Donald Trump used the G7 summit stage to pitch a tentative deal with Iran, arguing the agreement was necessary to prevent what he described as an economic catastrophe. The defense came during the G7 gathering in Evian-les-Bains, France, held June 15 to 17, 2026, where the Iran question overshadowed other agenda items.
The arrangement, classified as a memorandum of understanding rather than a binding treaty, is expected to be formally signed in Switzerland on June 20, 2026. If it holds, Iran could resume oil exports upon signing, a development with enormous implications for global energy pricing.
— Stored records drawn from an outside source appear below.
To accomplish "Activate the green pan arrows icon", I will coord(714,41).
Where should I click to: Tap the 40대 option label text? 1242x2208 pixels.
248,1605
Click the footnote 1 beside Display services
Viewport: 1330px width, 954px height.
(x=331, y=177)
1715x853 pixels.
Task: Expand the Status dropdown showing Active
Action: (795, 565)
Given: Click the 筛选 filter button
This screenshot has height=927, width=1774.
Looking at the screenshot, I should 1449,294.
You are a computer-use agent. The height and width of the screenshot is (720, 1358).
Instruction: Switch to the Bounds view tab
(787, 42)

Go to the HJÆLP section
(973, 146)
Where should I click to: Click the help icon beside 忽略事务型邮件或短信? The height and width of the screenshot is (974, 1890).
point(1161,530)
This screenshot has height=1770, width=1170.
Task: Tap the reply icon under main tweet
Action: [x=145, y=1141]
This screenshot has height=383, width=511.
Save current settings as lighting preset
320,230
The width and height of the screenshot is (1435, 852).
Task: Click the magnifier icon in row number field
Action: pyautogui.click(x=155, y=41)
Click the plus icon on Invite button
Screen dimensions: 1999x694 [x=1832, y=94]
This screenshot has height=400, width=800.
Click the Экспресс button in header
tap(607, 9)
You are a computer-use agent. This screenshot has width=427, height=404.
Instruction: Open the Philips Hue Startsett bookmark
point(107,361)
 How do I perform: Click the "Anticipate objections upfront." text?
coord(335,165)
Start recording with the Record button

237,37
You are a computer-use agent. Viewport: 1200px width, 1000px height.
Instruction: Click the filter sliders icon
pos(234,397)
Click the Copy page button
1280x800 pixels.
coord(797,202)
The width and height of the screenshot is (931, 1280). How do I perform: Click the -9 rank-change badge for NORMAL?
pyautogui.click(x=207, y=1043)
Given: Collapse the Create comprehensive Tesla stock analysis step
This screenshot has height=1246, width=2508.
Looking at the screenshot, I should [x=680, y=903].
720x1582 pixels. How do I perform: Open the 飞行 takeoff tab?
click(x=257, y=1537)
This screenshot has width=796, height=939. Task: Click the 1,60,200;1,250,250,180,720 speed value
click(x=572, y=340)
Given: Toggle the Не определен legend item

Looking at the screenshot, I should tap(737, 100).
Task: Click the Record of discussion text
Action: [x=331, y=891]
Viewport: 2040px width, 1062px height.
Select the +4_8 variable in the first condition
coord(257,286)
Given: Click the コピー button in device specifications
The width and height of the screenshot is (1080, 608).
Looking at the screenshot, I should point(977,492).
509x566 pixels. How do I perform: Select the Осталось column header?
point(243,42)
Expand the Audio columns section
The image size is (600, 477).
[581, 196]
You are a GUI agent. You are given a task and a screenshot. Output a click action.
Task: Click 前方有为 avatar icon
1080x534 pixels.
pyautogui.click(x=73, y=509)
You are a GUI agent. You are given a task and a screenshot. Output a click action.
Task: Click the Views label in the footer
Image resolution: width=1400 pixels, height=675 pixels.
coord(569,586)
What the deal actually involves
The memorandum builds on a ceasefire that has been in place since April 2026, stretching it by an additional 60 days. The deal is designed to end the active US-Iran conflict, which had been running for approximately 15 weeks before the April ceasefire, guarantee free shipping through the Strait of Hormuz, and open the door for Iran to re-enter global oil markets.
Trump characterized the market response as already validating his approach, pointing to falling oil prices as evidence that investors see the agreement as credible.
Trump also praised Qatar’s role as a mediator during the negotiations. He indicated he “wouldn’t mind” sending the memorandum to Congress. Since the agreement is structured as a memorandum of understanding rather than a formal treaty, the question of whether Congressional approval is legally required remains open.
The geopolitical backdrop
Trump has long been a vocal critic of the 2015 JCPOA, the nuclear agreement brokered under the Obama administration that he withdrew from during his first term. The fact that Trump explicitly mentioned military action remains on the table if implementation falters. The deal is structured as a confidence-building measure, not a peace agreement.
The G7 discussions also touched on artificial intelligence governance and the situation in Lebanon. The Strait of Hormuz is one of the most strategically important chokepoints on the planet, with roughly a fifth of the world’s oil supply passing through it.
What this means for markets and crypto investors
The immediate market signal is straightforward: more Iranian oil supply means downward pressure on crude prices. The formal signing on June 20 in Switzerland becomes the next major catalyst. The 60-day extension window means markets will be watching every diplomatic signal for signs of progress or breakdown.